WRITTEN EXERCISE
Please rewrite every line of the material below, from its start through the line containing "(x=428, y=268)", adding 55 to each coordinate value in the answers.

Element and word location data
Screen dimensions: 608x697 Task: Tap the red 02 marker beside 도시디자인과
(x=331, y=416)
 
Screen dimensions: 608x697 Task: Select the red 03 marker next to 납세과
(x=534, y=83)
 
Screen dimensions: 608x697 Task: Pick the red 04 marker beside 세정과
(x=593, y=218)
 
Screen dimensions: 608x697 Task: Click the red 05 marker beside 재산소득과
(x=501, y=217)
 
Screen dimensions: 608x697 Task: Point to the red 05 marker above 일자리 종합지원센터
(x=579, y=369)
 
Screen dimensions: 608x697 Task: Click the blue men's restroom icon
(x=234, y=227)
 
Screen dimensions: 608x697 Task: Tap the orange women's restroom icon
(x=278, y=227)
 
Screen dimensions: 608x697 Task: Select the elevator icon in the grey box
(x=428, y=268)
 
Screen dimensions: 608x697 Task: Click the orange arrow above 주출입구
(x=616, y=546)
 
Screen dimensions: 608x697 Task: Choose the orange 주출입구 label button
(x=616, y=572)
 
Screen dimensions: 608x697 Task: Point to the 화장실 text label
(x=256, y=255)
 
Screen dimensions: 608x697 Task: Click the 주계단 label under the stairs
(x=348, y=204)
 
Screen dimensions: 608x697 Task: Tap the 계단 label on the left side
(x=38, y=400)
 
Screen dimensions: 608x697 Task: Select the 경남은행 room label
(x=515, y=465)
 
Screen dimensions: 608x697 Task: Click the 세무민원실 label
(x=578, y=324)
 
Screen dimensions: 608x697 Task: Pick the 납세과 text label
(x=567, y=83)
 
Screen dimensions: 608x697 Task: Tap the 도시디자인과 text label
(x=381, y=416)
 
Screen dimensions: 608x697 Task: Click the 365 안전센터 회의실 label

EXERCISE SOLUTION
Screen dimensions: 608x697 Task: Tap the red 02 marker beside 도시디자인과
(x=386, y=471)
 
Screen dimensions: 608x697 Task: Select the red 03 marker next to 납세과
(x=589, y=138)
 
Screen dimensions: 608x697 Task: Pick the red 04 marker beside 세정과
(x=648, y=273)
 
Screen dimensions: 608x697 Task: Click the red 05 marker beside 재산소득과
(x=556, y=272)
 
Screen dimensions: 608x697 Task: Point to the red 05 marker above 일자리 종합지원센터
(x=634, y=424)
 
Screen dimensions: 608x697 Task: Click the blue men's restroom icon
(x=289, y=282)
 
Screen dimensions: 608x697 Task: Tap the orange women's restroom icon
(x=333, y=282)
 
Screen dimensions: 608x697 Task: Select the elevator icon in the grey box
(x=483, y=323)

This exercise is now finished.